Data to examine section start

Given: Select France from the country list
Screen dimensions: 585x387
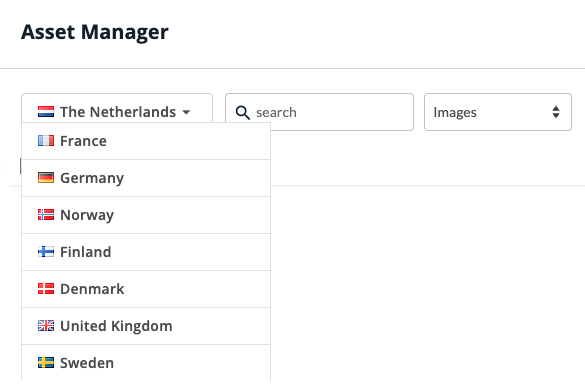Looking at the screenshot, I should point(146,141).
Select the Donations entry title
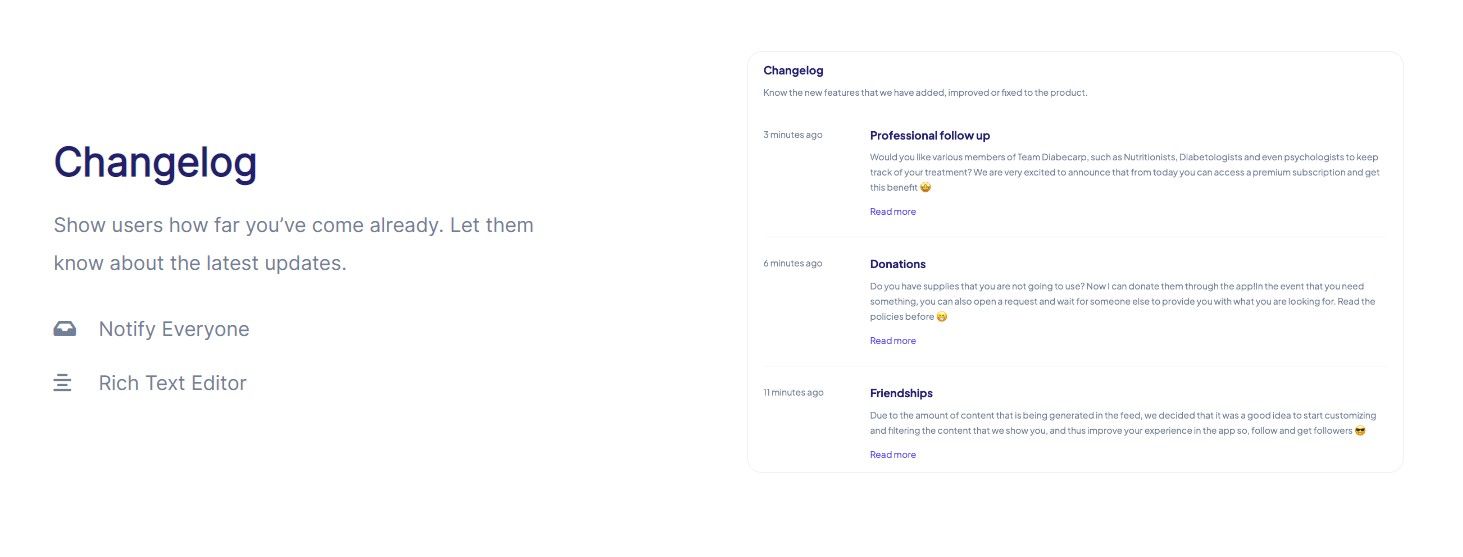This screenshot has height=557, width=1463. 898,264
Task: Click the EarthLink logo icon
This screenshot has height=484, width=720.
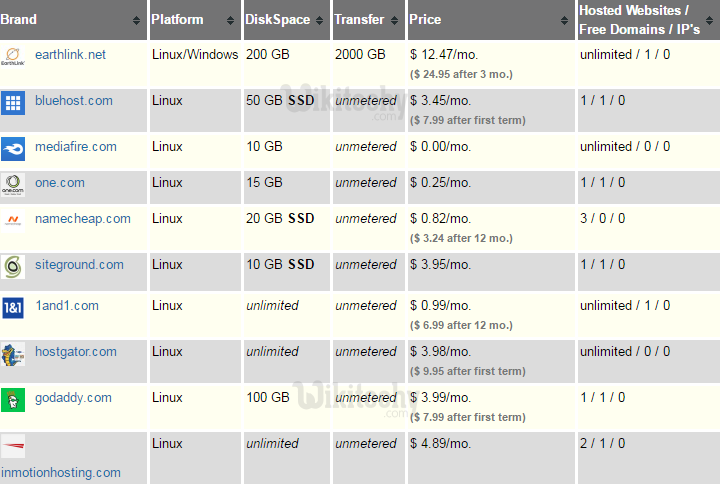Action: pyautogui.click(x=13, y=56)
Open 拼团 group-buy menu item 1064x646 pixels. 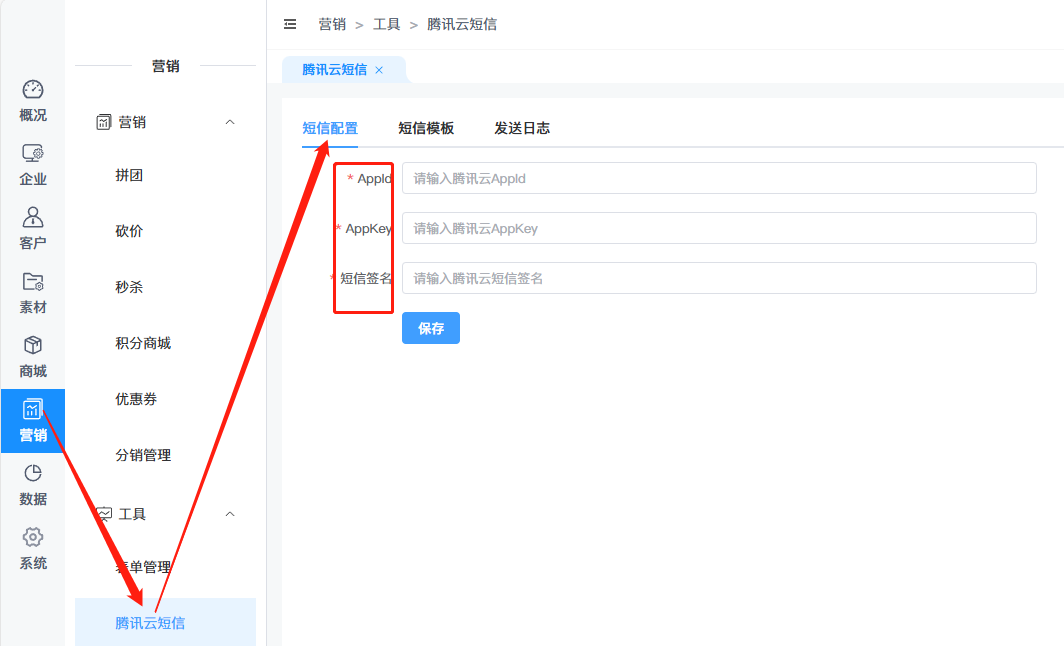click(129, 175)
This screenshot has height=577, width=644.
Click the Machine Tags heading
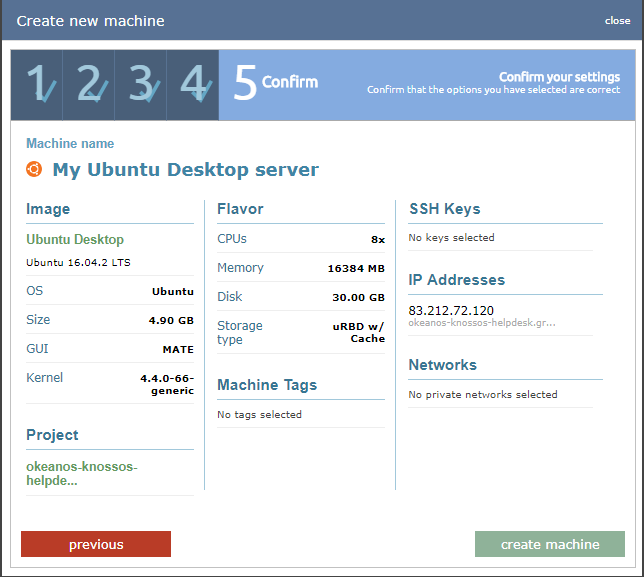[x=267, y=385]
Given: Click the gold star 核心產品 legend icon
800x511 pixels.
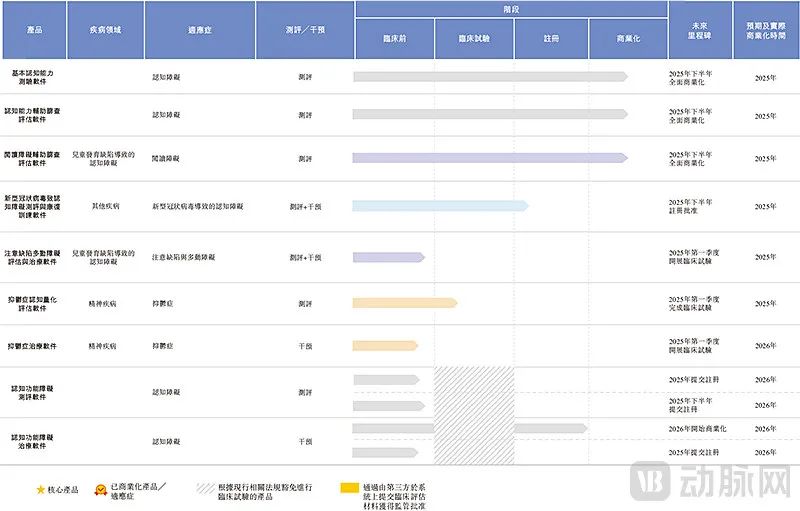Looking at the screenshot, I should (x=41, y=490).
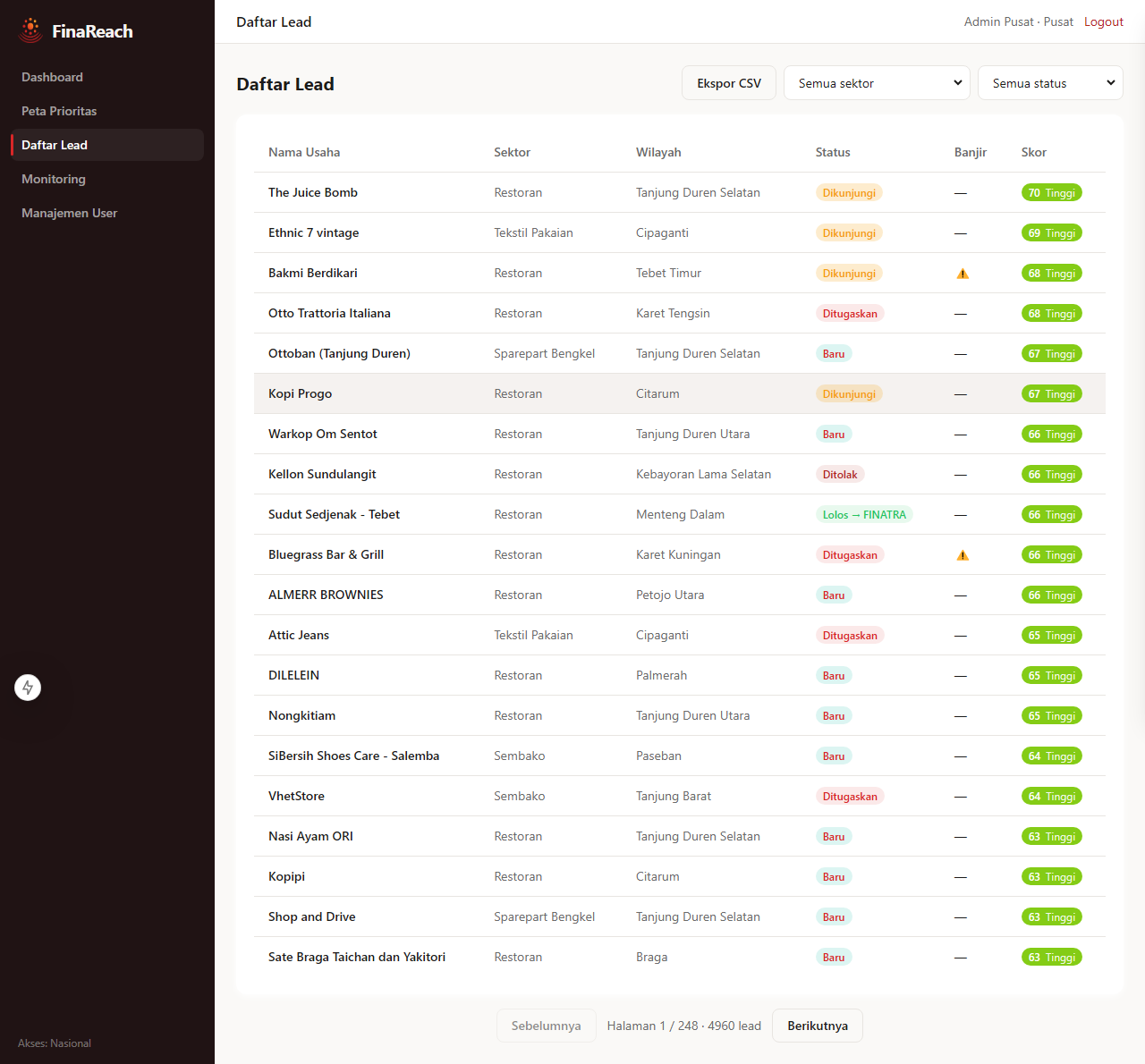Click Dikunjungi badge for Kopi Progo
The width and height of the screenshot is (1145, 1064).
coord(849,393)
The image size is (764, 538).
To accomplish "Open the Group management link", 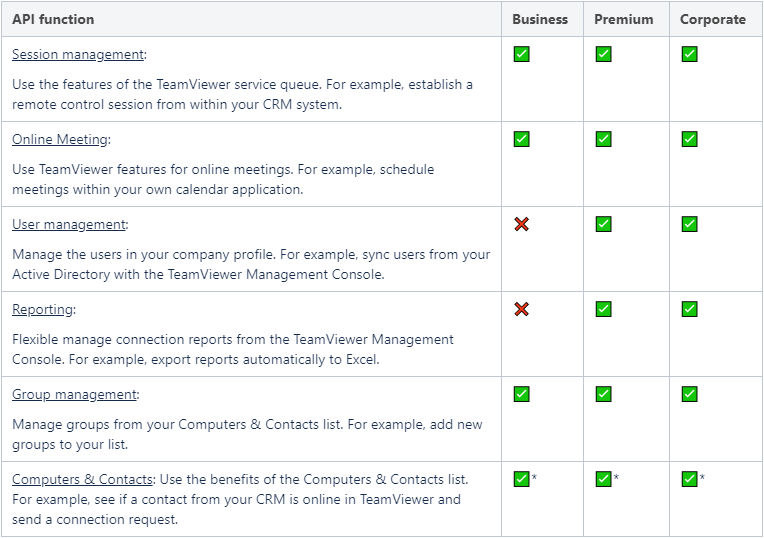I will click(75, 394).
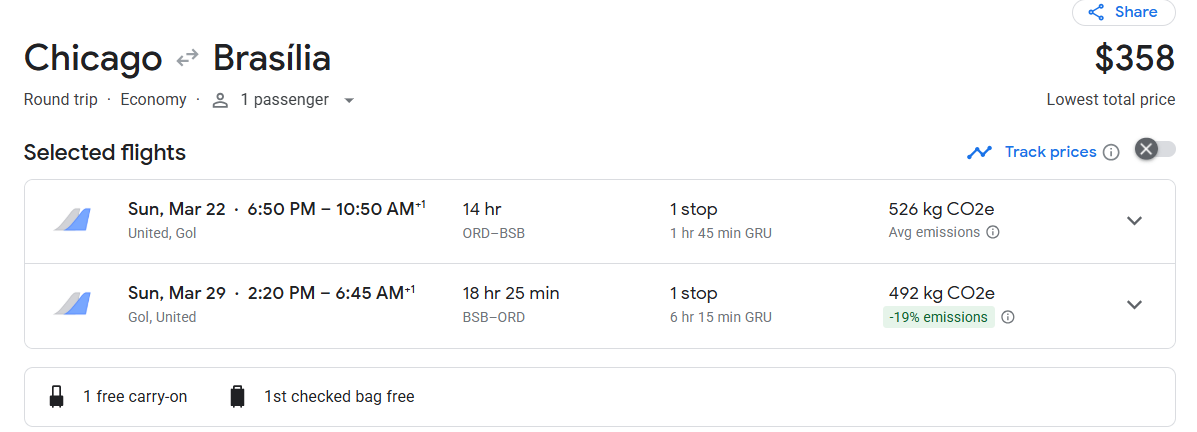Open the passenger count dropdown arrow
Viewport: 1197px width, 432px height.
(x=349, y=100)
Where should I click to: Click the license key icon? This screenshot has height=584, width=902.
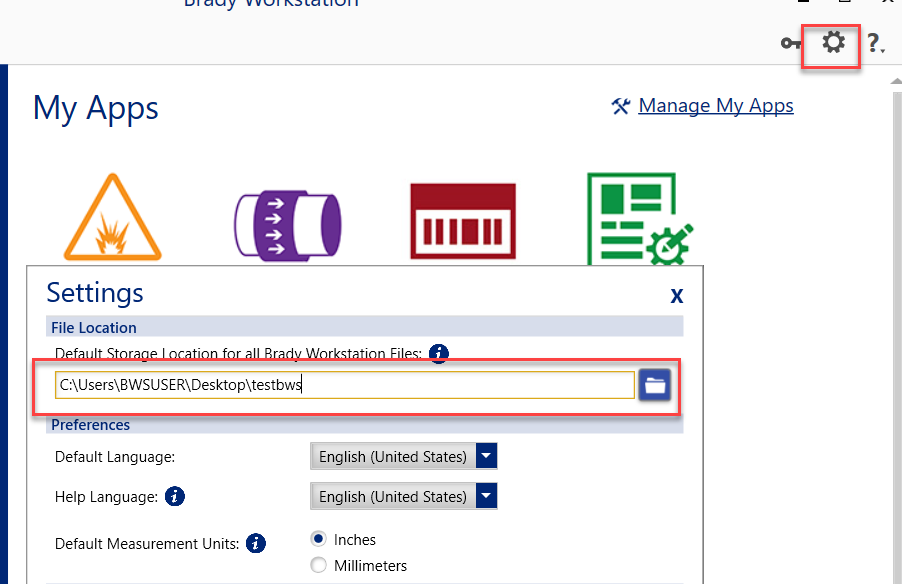(x=791, y=43)
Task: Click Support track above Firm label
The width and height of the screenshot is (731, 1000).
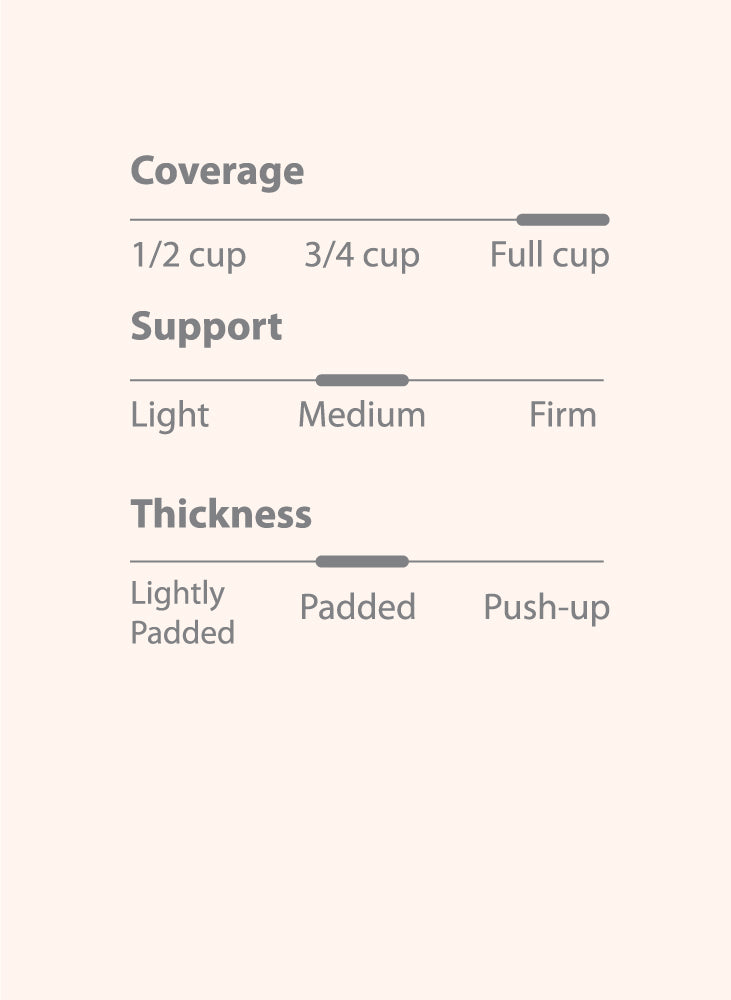Action: (x=562, y=380)
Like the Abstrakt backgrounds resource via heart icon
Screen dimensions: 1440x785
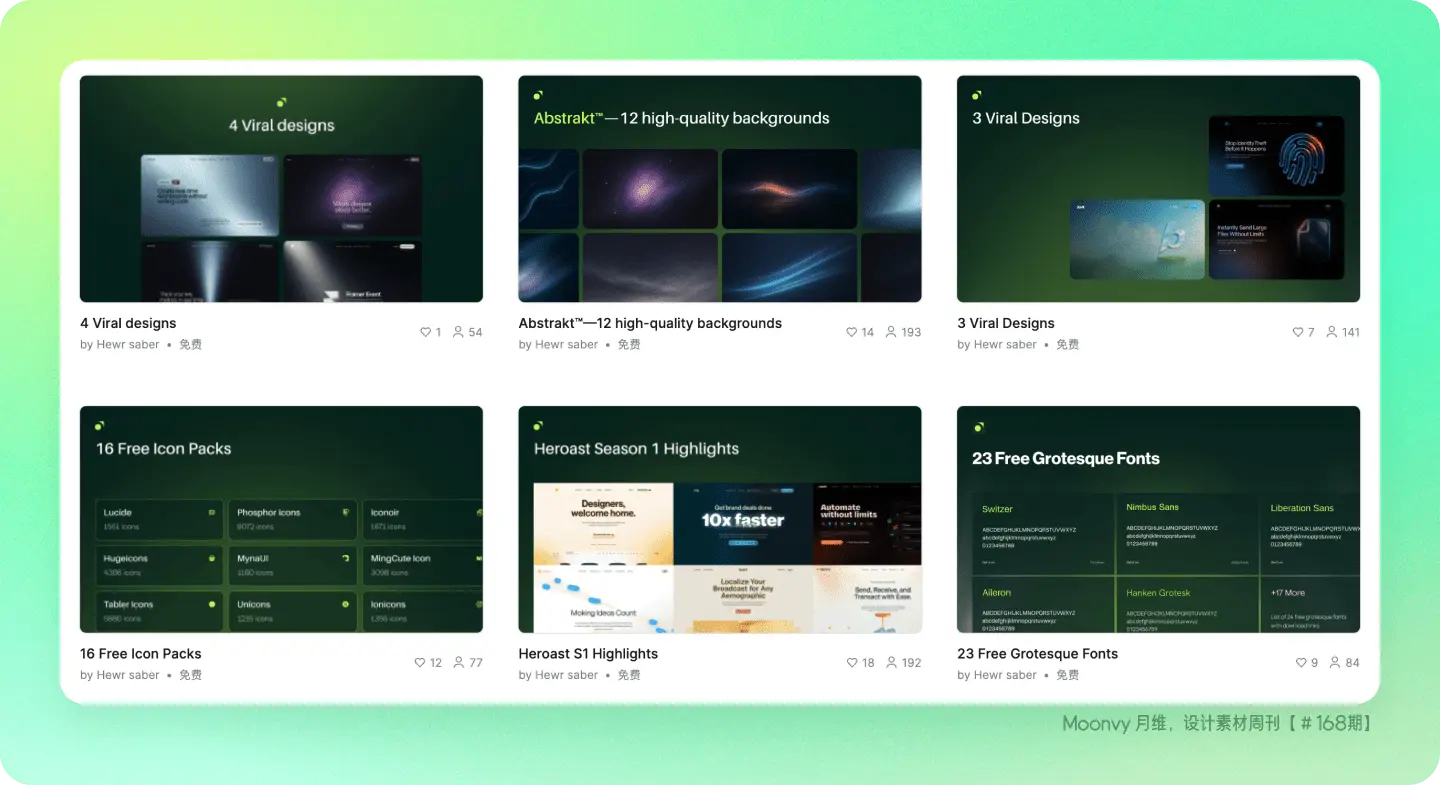click(852, 332)
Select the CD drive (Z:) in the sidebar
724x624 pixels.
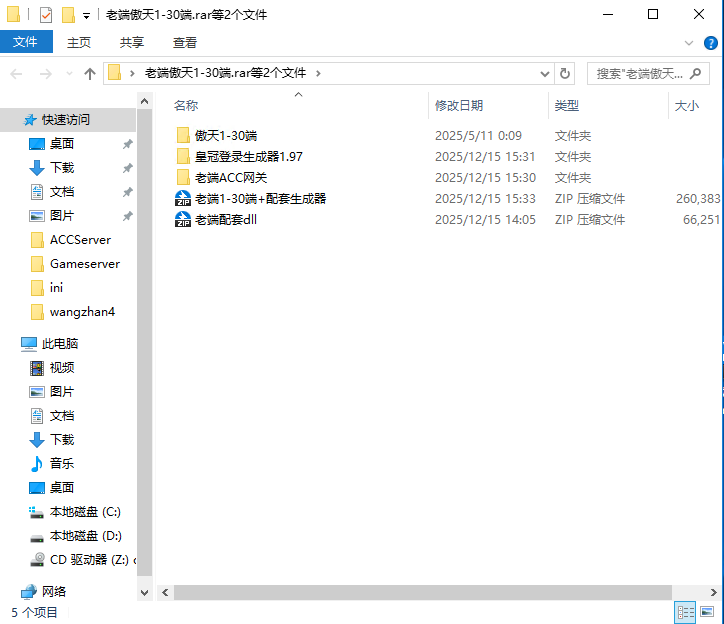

Data to examine section end

Count up the lines above that include the string "Task" and report nothing but that number.

2